◆ **Given passage**
— start —

But the more rights are written into it, the more specific the problems become.

How will governance operate? Which matters go into voting, and which are just suggestions? How are interaction points calculated? After a vote passes, must the platform implement it? What are the implementation cycles, result disclosures, dispute resolutions, and review mechanisms? Without transparency on these details, governance remains at a "participation" level rather than a system that can truly constrain the platform, protect users, and allocate responsibilities.

The distribution rules for Good Product Recommenders need more transparency. How are Tianya Gold Beans earned, exchanged, and how do their applicable scopes change? The equity channel needs to be more cautious—what is the specified quantity, how is valuation determined, what is the exit mechanism, and are risk warnings sufficient? These cannot be automatically filled in by sentimentality.

A platform that has been dormant for years, urgently needs cash flow, and needs to prove it still has user appeal, is packaging a traditional internet-style member self-rescue with Web3 language. The digital badge is more like a self-rescue tool, compressing identity, commemoration, consumption rights, governance narrative, distribution roles, and capital imagination into one. But because it’s so full, the sense of formality clearly outpaces the reality.

At the Web3 level, truly valuable aspects are rights confirmation, transparency, profit sharing, and governance. Rights confirmation means users know who owns the content; transparency means knowing where the money comes from and where it goes; profit sharing means creators can’t always be just free fuel; governance means "co-builders" are not just consumers but can genuinely participate in rules.

— end —

◆ **What is being asked**
Answer these questions from the passage on the digital badge:
1. What item does the passage ask about being earned and exchanged?
2. What is the platform packaging with Web3 language?
3. What does transparency mean, according to the final paragraph?

◆ **Dataset extract**
— start —

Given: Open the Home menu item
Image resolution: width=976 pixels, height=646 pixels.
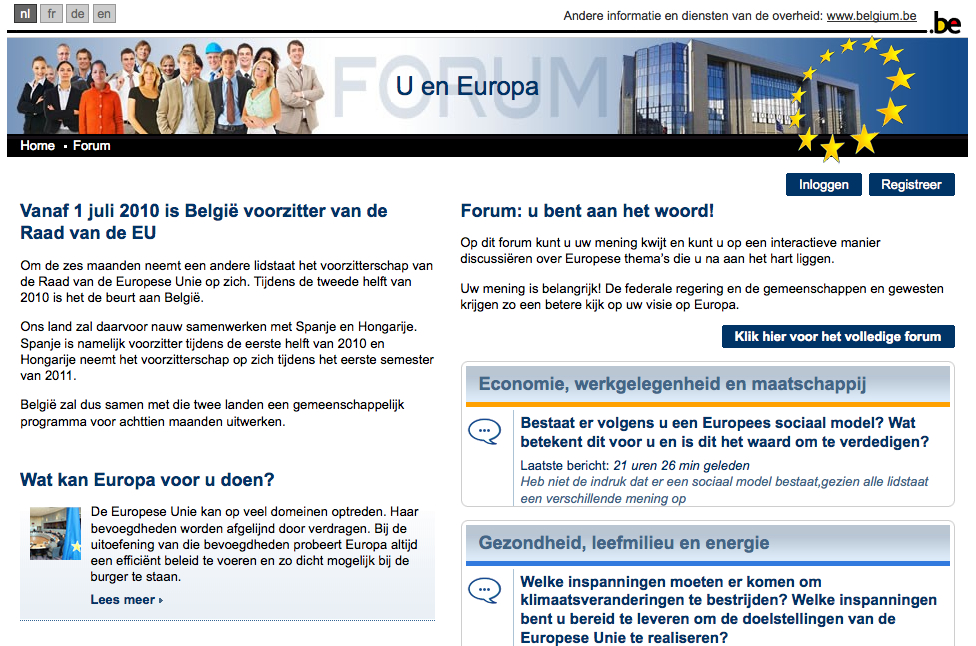Looking at the screenshot, I should [37, 145].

— end —

◆ **Reply to the exercise**
1. Tianya Gold Beans.
2. A traditional internet-style member self-rescue.
3. Knowing where the money comes from and where it goes.